This material was developed for investigative journalists & future historians
Creating a Factual Foundation:
- To understand normal childbirth, and recognize what circumstances keeps it safe and what makes it dangerous in modern society
- To acknowledge the original purpose of obstetrics, which was to provide medical treatments and surgical procedures to women with life-threatening complications of childbearing
- To determine whether interventional obstetrics, which has an average Cesarean section rate in the US of 33%, is an appropriate and cost-effective standard of care when applied to a healthy population of childbearing women with normal pregnancies
Obstetrical vs. maternity care ~ “critical theories” & “intentional” use of language
Obstetrics: Historically, the discipline of obstetrics was simply part of a general medical education that prepared general practitioners (GPs) to provide non-surgical childbirth services to an essentially healthy childbearing population. Because these general practitioners were not trained in surgery, they were not able to perform the ultimate rescue operation, which is Cesarean surgery.

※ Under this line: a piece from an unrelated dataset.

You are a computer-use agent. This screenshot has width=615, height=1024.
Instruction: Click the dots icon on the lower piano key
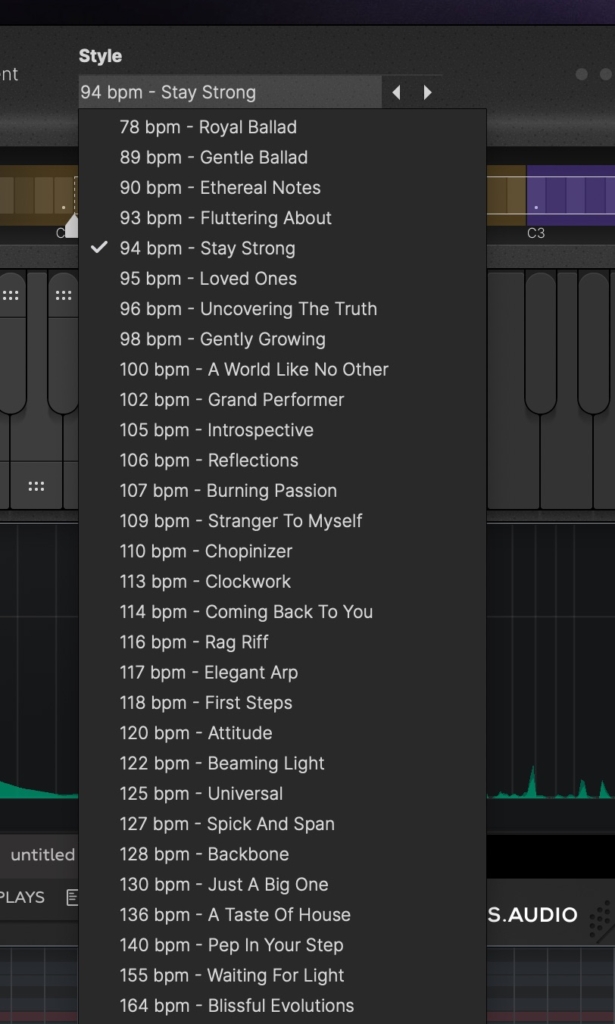37,487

Instead they had to call a gynecological surgeon whenever one of their patients needed to be delivered by C-section. This resulted in intense interdisciplinary disagreements about timing and necessity, and fueled ill-tempered completion btw these different types of doctors. According to some accounts, the competition was so intense that it sometimes result in mutual character assassination and even an occasionally fist fight.

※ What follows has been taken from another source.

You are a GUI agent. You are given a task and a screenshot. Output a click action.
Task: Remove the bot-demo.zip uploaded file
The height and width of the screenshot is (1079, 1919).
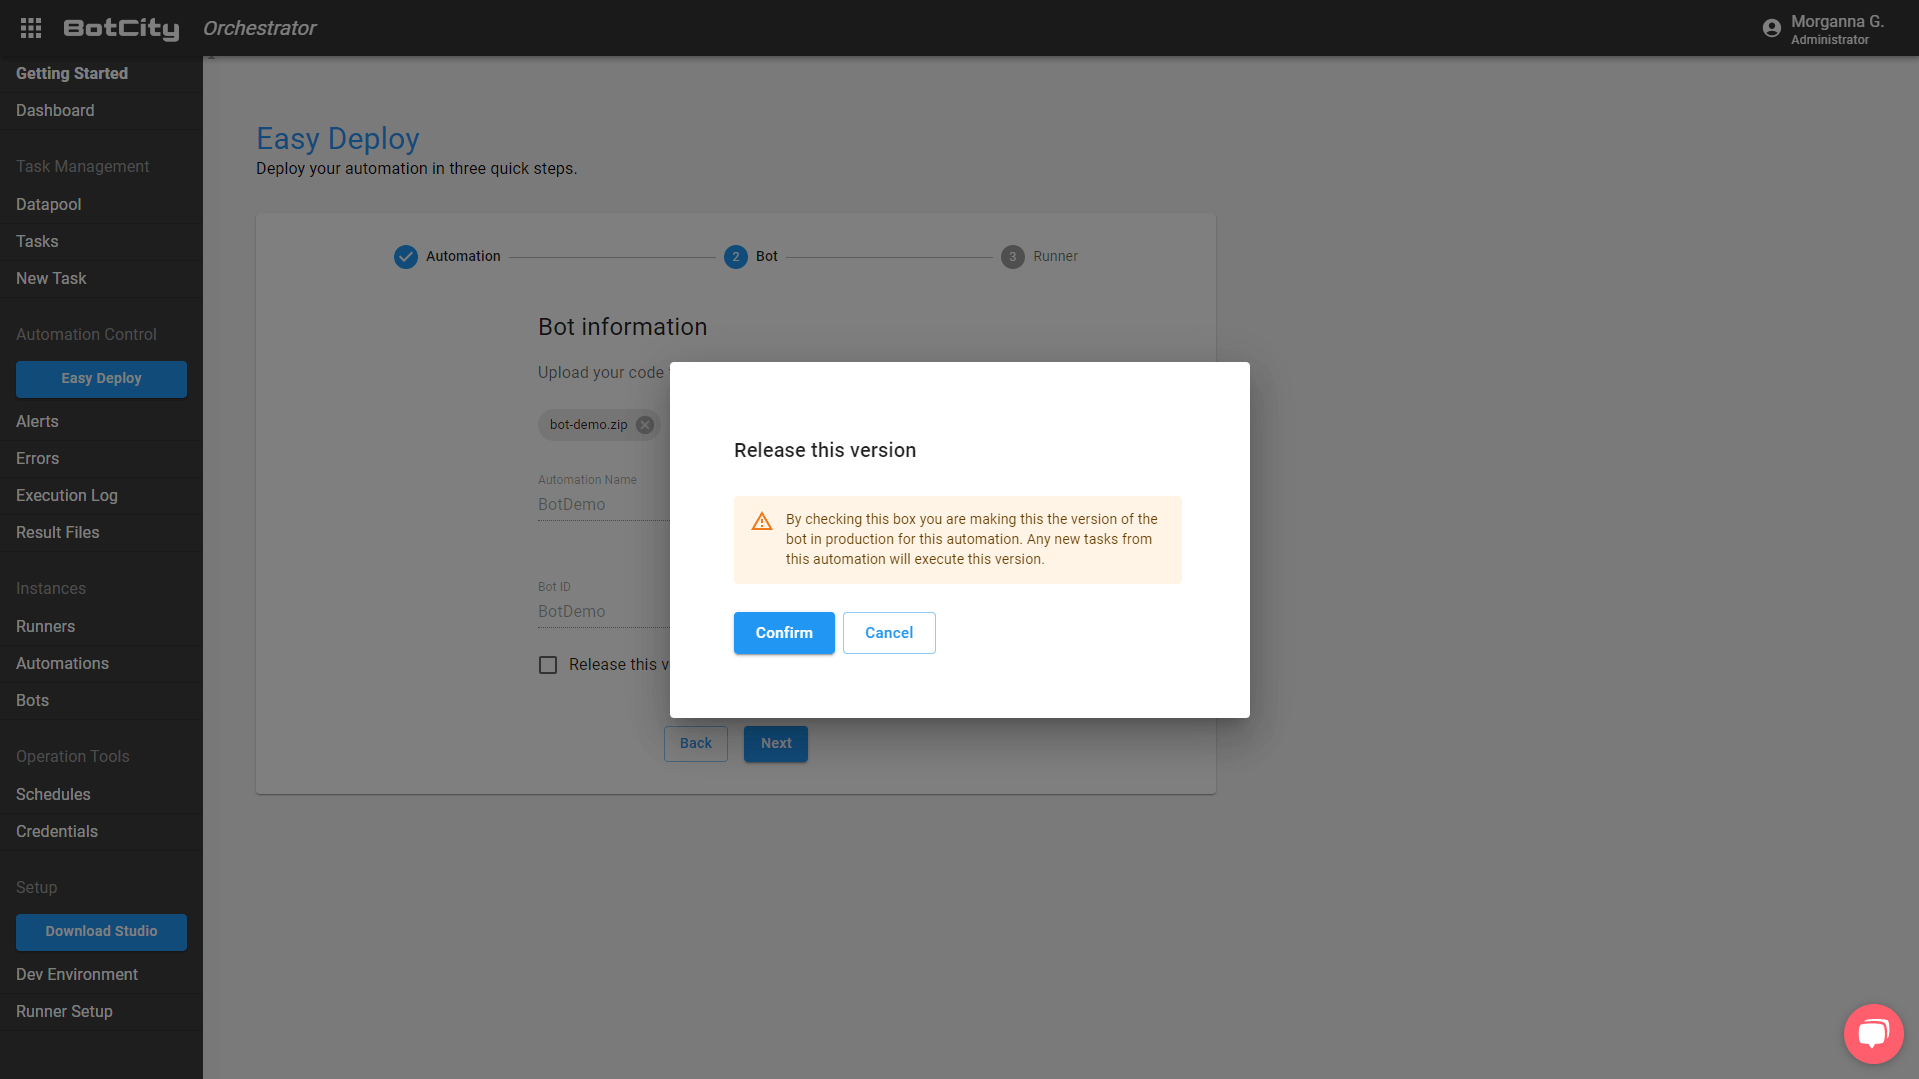[644, 424]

To eliminate this inappropriate professional rivalry, cooler heads decided that combining the medical discipline of obstetric with the surgical specialty of gynecology would be to the advantage of both disciplines. In the late 1890s, the brand new American hybrid surgical specialty of obstetrics & gynecology was founded.

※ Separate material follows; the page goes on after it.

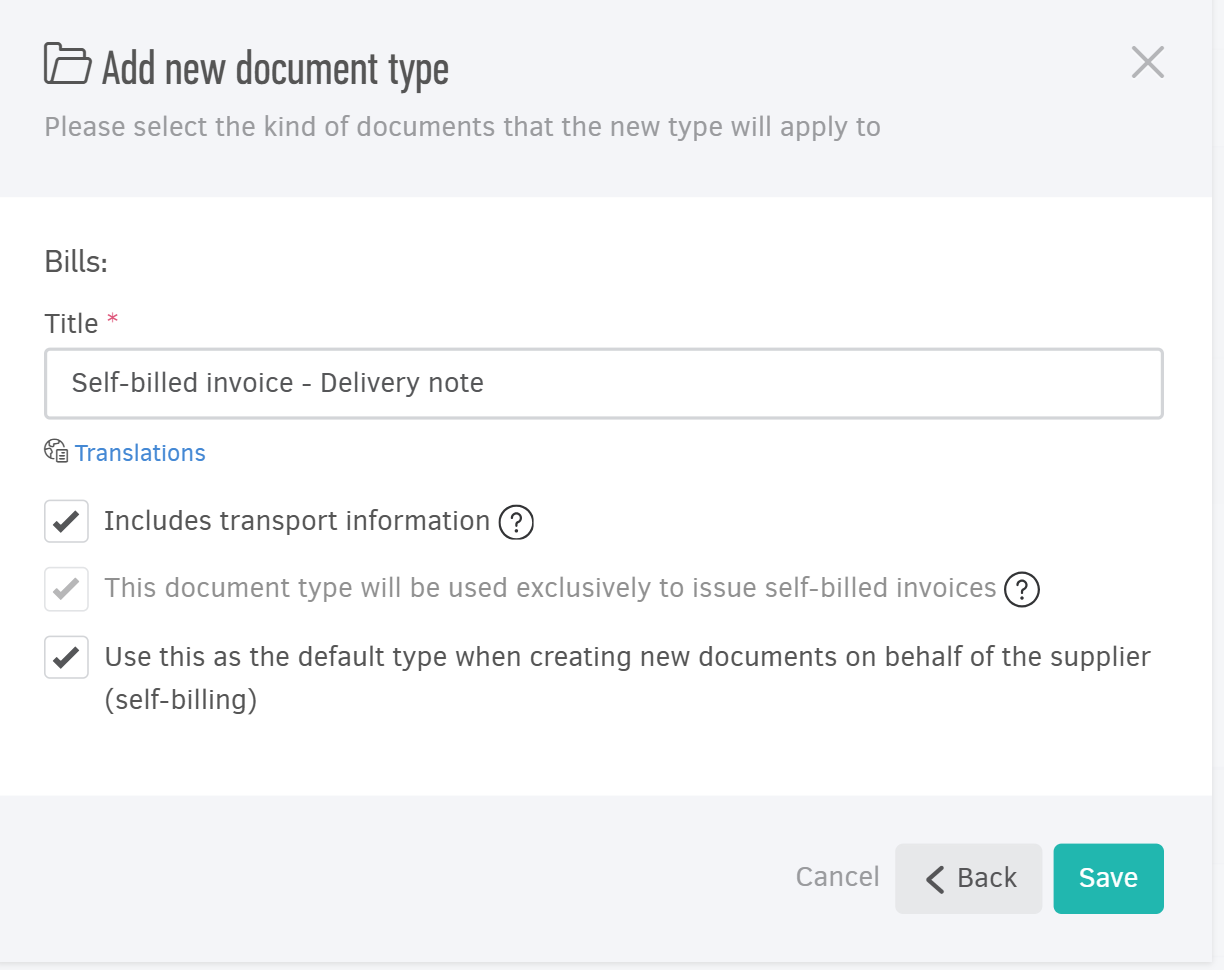
Task: Save the new document type
Action: [1108, 878]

The “critical theory” (or foundation) of this new surgical specialty was that normal childbirth in human females was intrinsically pathological – that is, harmful to both childbearing women and their babies. This period — early 1900s — was four long decades before ‘modern’ medical science as we know it today, and even longer time before women had reliable (and legal) access to contraception. Prenatal care did not yet exist, so doctors and midwives were unable to screen for major medical conditions in the mother, such as heart or kidney disease, high blood pressure, or placenta previa. In 1900, the average married women became pregnant 12-to-16 times, gave birth 9 times, but only 6 of those children survived infancy.
Before the age of modern medicine, obstetricians frequently faced dire, even hopeless situations while caring for pregnant women with undiagnosed or untreatable diseases. During the pre-antibiotic era of history (before 1945), these serious complications resulted in death for many new mothers and their newborns.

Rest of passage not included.